Bobbie was left standing alone, the Station Cat watching her from under the bench with friendly golden eyes.
Of course you know already exactly what was going to happen. Bobbie was not so clever. She had the vague, confused, expectant feeling that comes to one's heart in dreams. What her heart expected I can't tell—perhaps the very thing that you and I know was going to happen—but her mind expected nothing; it was almost blank, and felt nothing but tiredness and stupidness and an empty feeling, like your body has when you have been a long walk and it is very far indeed past your proper dinner-time.
Only three people got out of the 11.54. The first was a countryman with two baskety boxes full of live chickens who stuck their russet heads out anxiously through the wicker bars; the second was Miss Peckitt, the grocer's wife's cousin, with a tin box and three brown-paper parcels; and the third—
"Oh! my Daddy, my Daddy!" That scream went like a knife into the heart of everyone in the train, and people put their heads out of the windows to see a tall pale man with lips set in a thin close line, and a little girl clinging to him with arms and legs, while his arms went tightly round her.
* * * * * *
"I knew something wonderful was going to happen," said Bobbie, as they went up the road, "but I didn't think it was going to be this. Oh, my Daddy, my Daddy!"
"Then didn't Mother get my letter?" Father asked.
"There weren't any letters this morning. Oh! Daddy! it IS really you, isn't it?"

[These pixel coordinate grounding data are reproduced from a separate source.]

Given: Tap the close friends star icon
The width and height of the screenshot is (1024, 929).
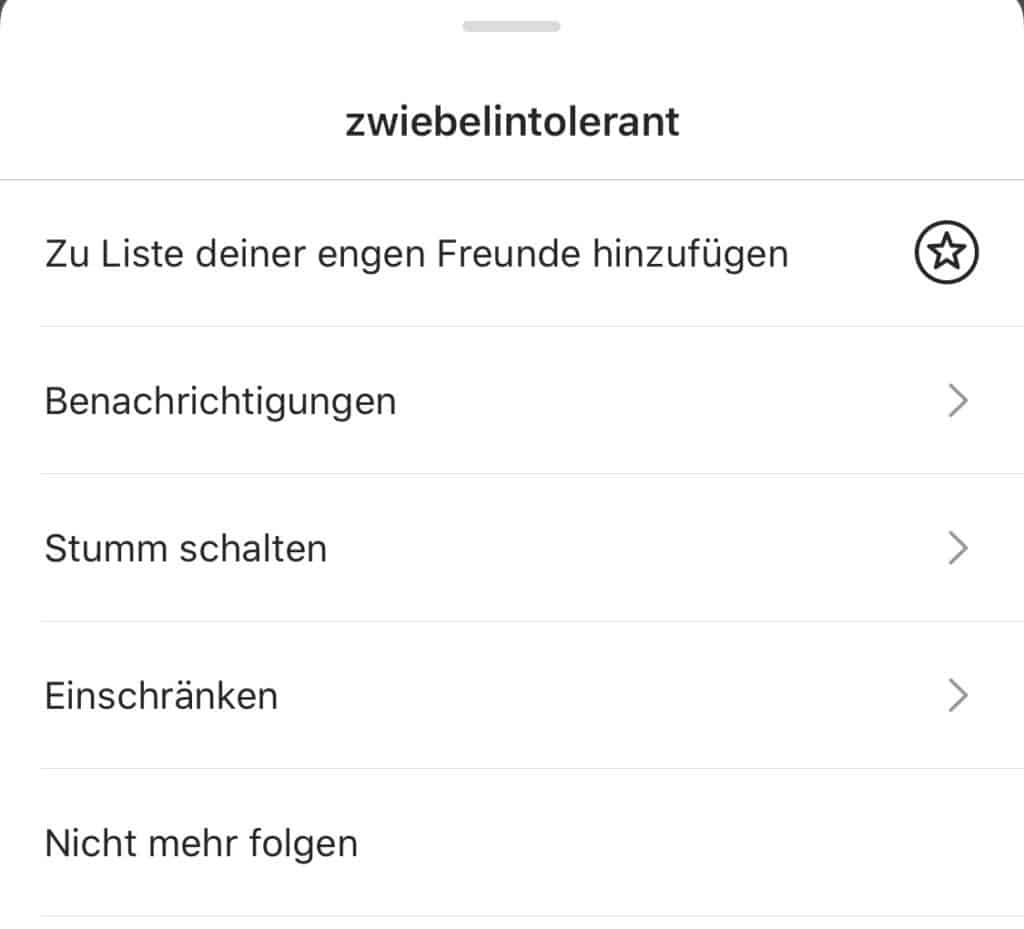Looking at the screenshot, I should 946,252.
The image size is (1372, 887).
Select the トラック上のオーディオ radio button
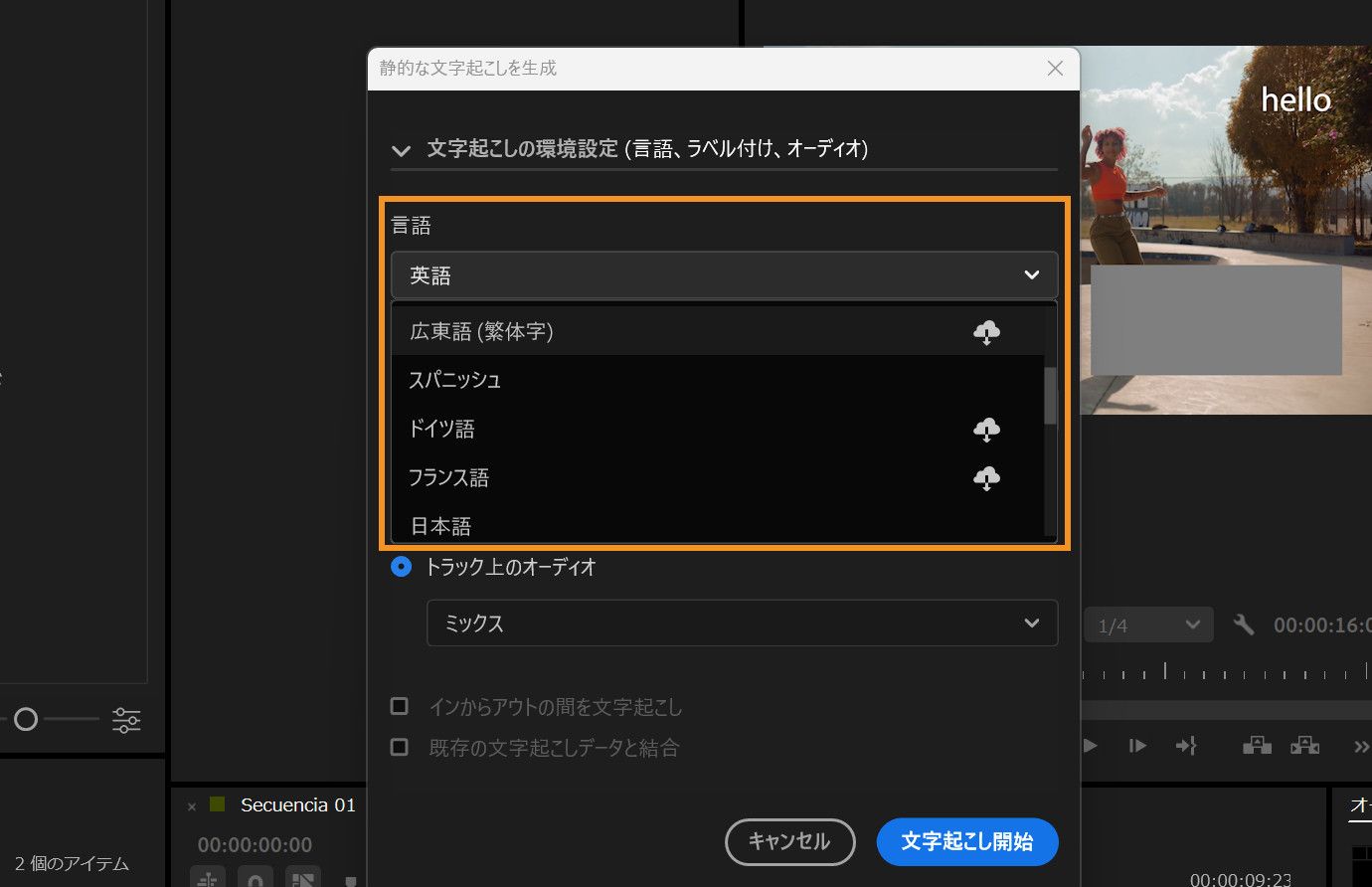(x=401, y=567)
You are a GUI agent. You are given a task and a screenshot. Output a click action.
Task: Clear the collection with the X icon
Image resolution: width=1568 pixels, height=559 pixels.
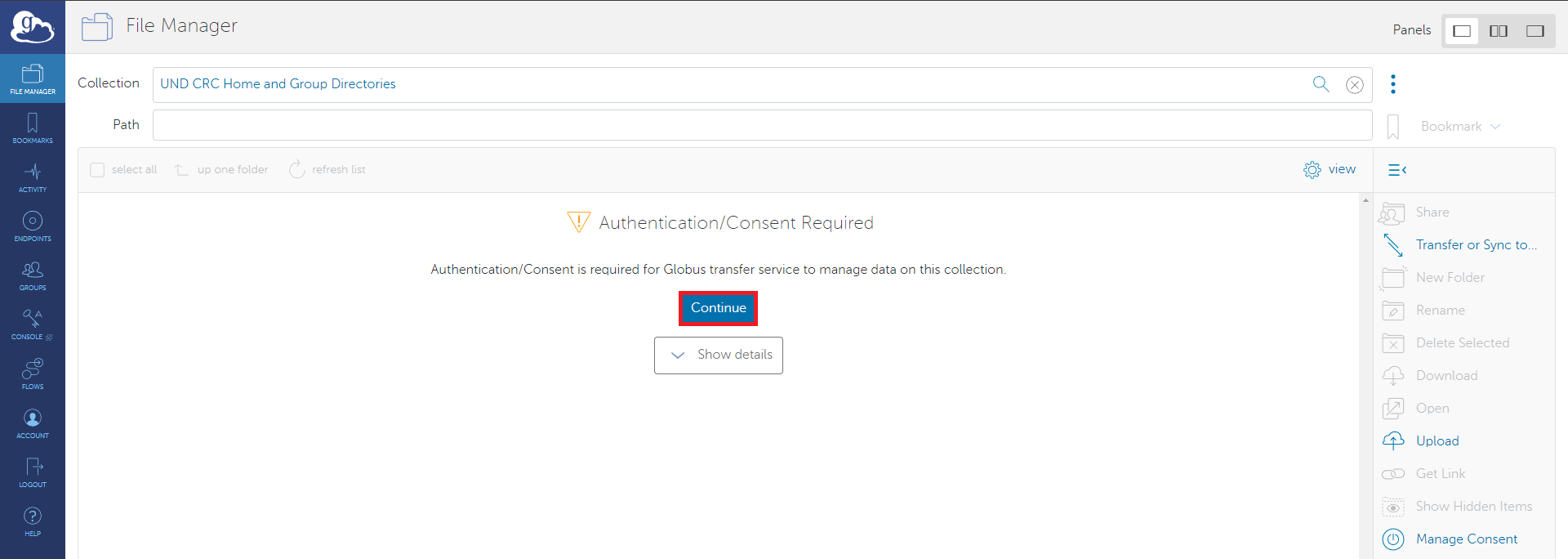click(x=1354, y=85)
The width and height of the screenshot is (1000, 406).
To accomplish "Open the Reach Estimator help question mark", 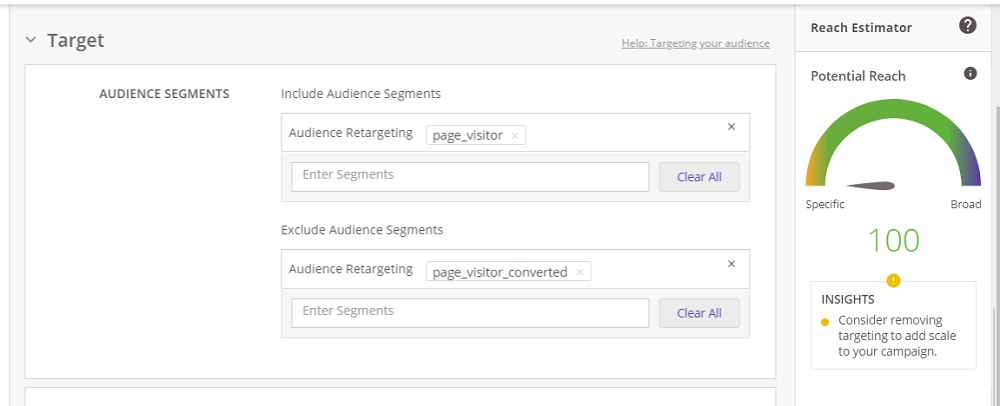I will [967, 26].
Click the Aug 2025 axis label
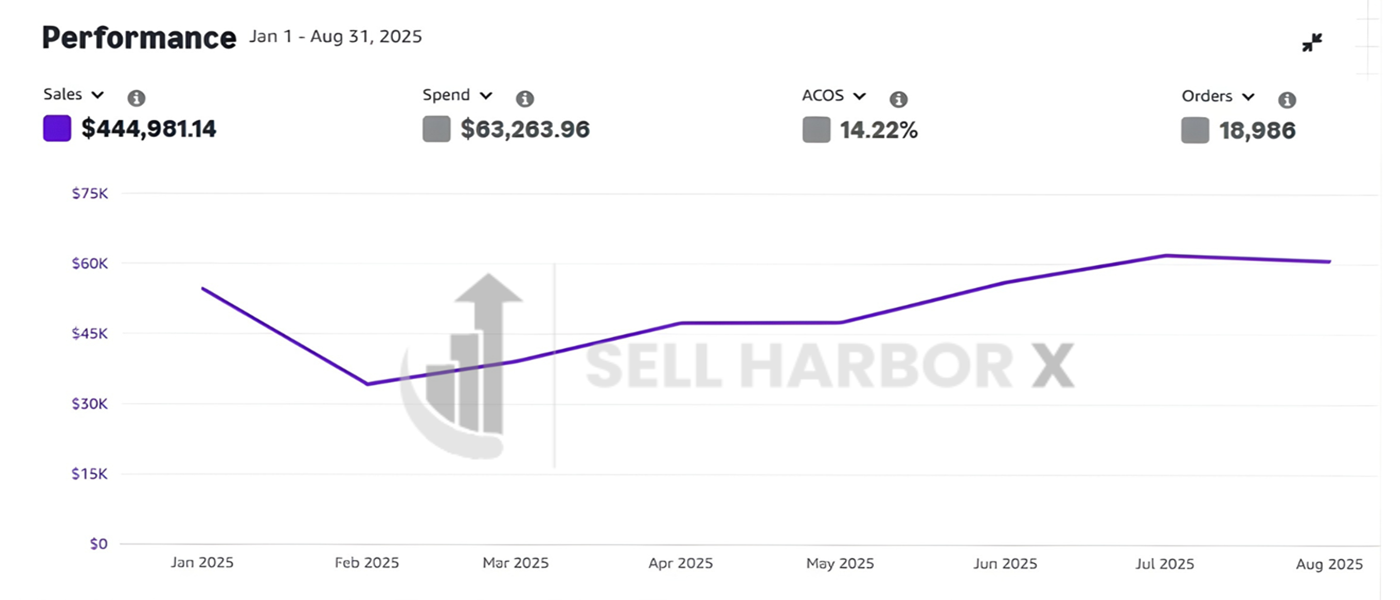1400x600 pixels. pyautogui.click(x=1329, y=565)
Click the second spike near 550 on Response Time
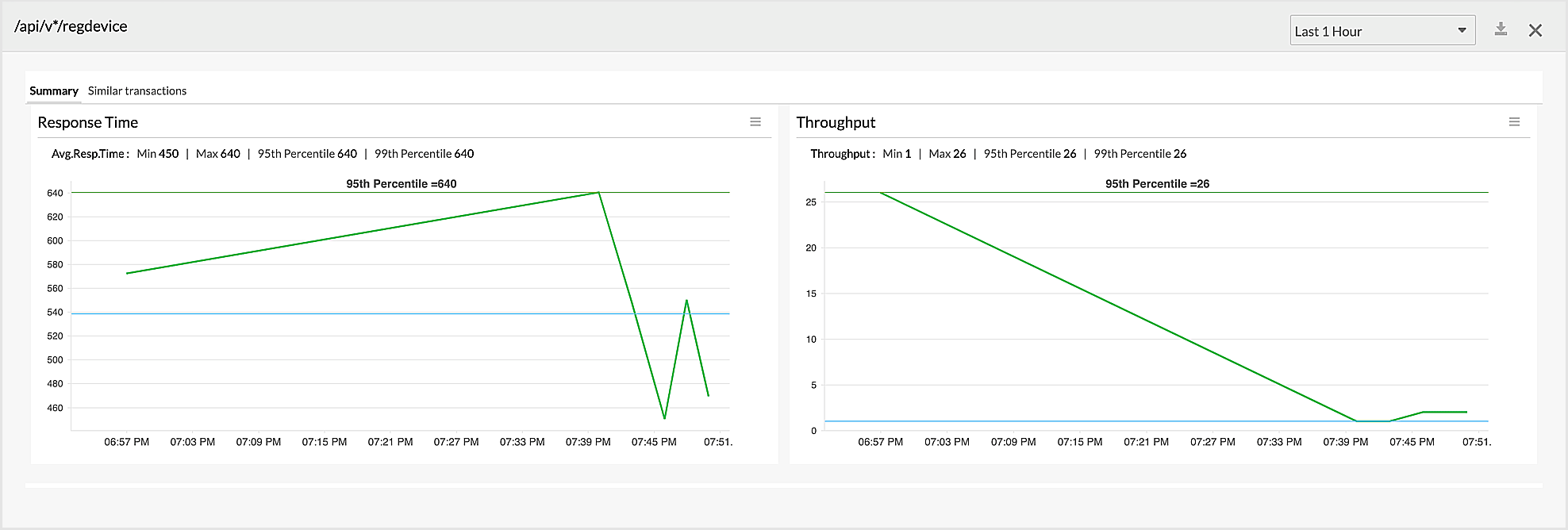 click(686, 301)
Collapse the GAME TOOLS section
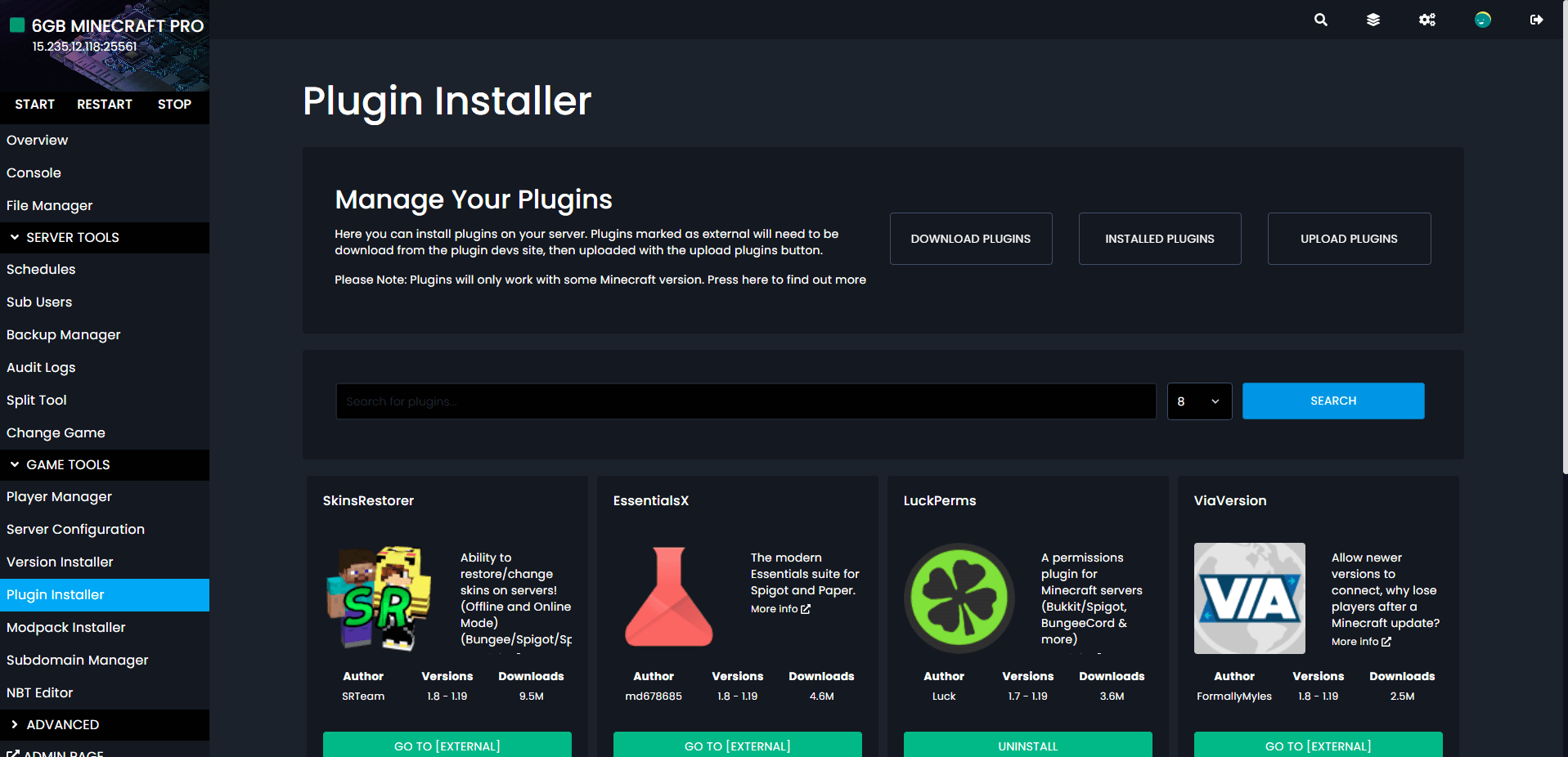The height and width of the screenshot is (757, 1568). tap(105, 464)
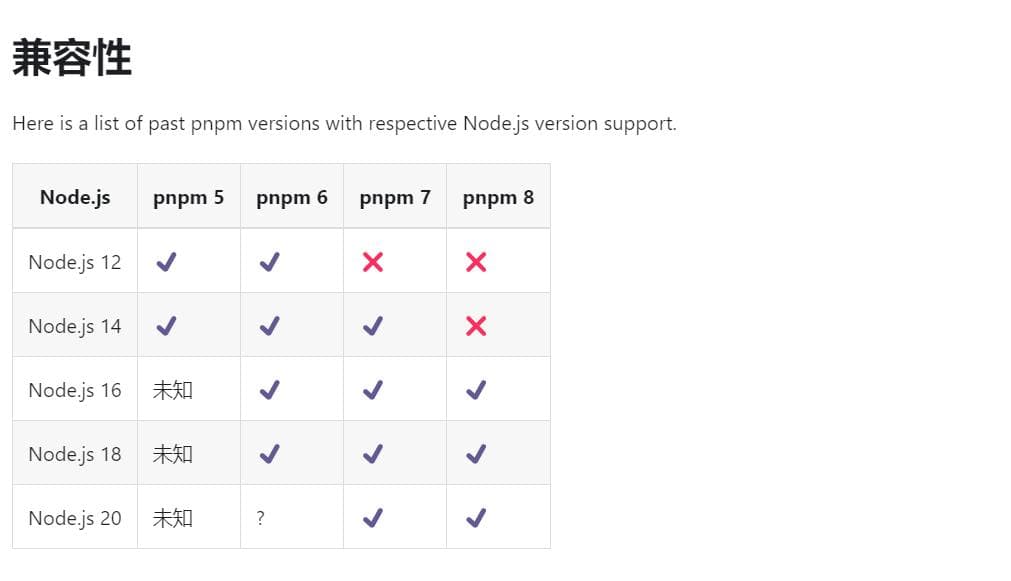Screen dimensions: 1011x581
Task: Click 未知 cell in Node.js 16 row
Action: click(x=173, y=390)
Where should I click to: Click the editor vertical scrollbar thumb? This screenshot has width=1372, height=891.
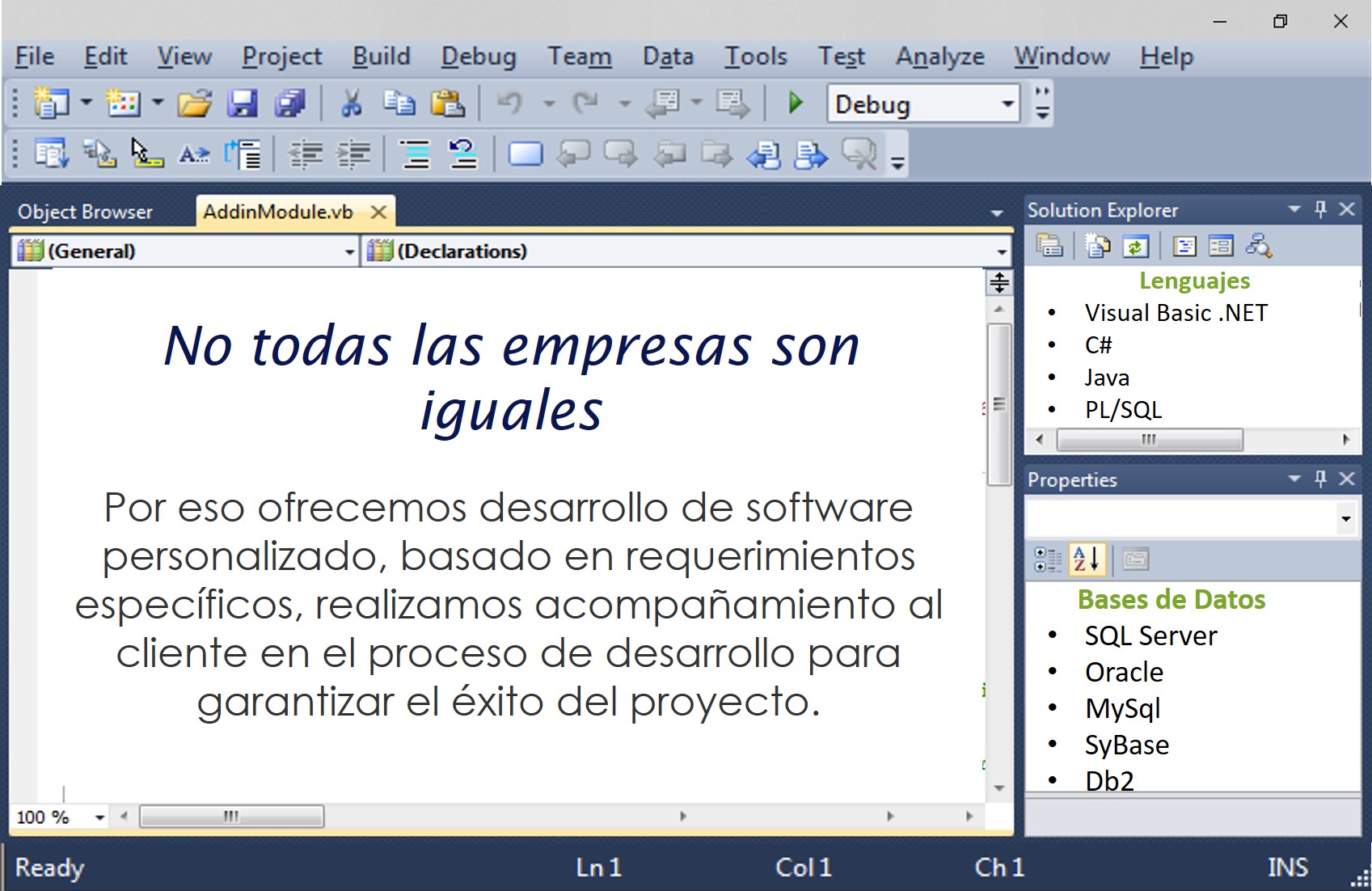[999, 403]
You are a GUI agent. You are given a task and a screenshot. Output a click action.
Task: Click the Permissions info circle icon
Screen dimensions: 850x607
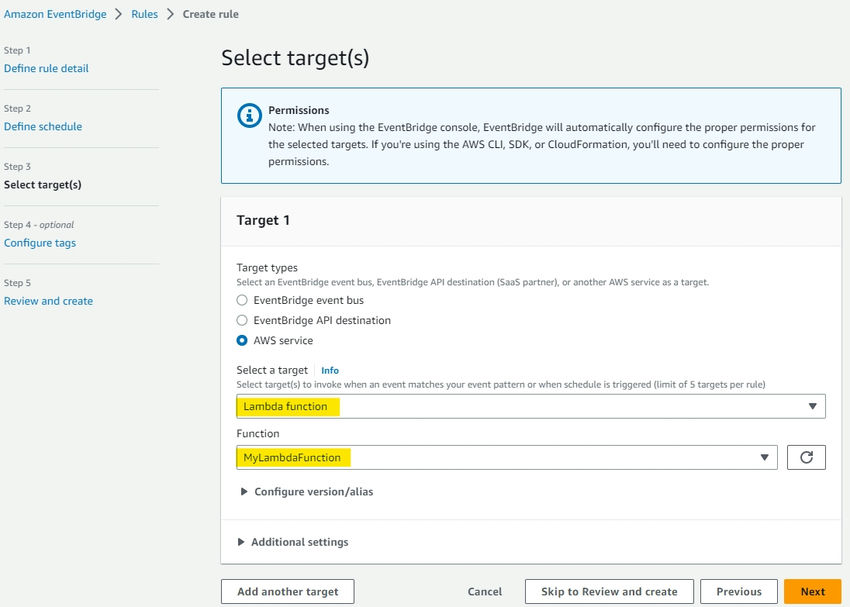[249, 115]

The clasp of a hand she had not forgotten assured her that it was. "You must go in by yourself, Bobbie, and tell Mother quite quietly that it's all right. They've caught the man who did it. Everyone knows now that it wasn't your Daddy."
"I always knew it wasn't," said Bobbie. "Me and Mother and our old gentleman."
"Yes," he said, "it's all his doing. Mother wrote and told me you had found out. And she told me what you'd been to her. My own little girl!" They stopped a minute then.
And now I see them crossing the field. Bobbie goes into the house, trying to keep her eyes from speaking before her lips have found the right words to "tell Mother quite quietly" that the sorrow and the struggle and the parting are over and done, and that Father has come home.
I see Father walking in the garden, waiting—waiting. He is looking at the flowers, and each flower is a miracle to eyes that all these months of Spring and Summer have seen only flagstones and gravel and a little grudging grass. But his eyes keep turning towards the house. And presently he leaves the garden and goes to stand outside the nearest door. It is the back door, and across the yard the swallows are circling. They are getting ready to fly away from cold winds and keen frost to the land where it is always summer. They are the same swallows that the children built the little clay nests for.
Now the house door opens. Bobbie's voice calls:—
"Come in, Daddy; come in!"
He goes in and the door is shut. I think we will not open the door or follow him. I think that just now we are not wanted there. I think it will be best for us to go quickly and quietly away. At the end of the field, among the thin gold spikes of grass and the harebells and Gipsy roses and St. John's Wort, we may just take one last look, over our shoulders, at the white house where neither we nor anyone else is wanted now.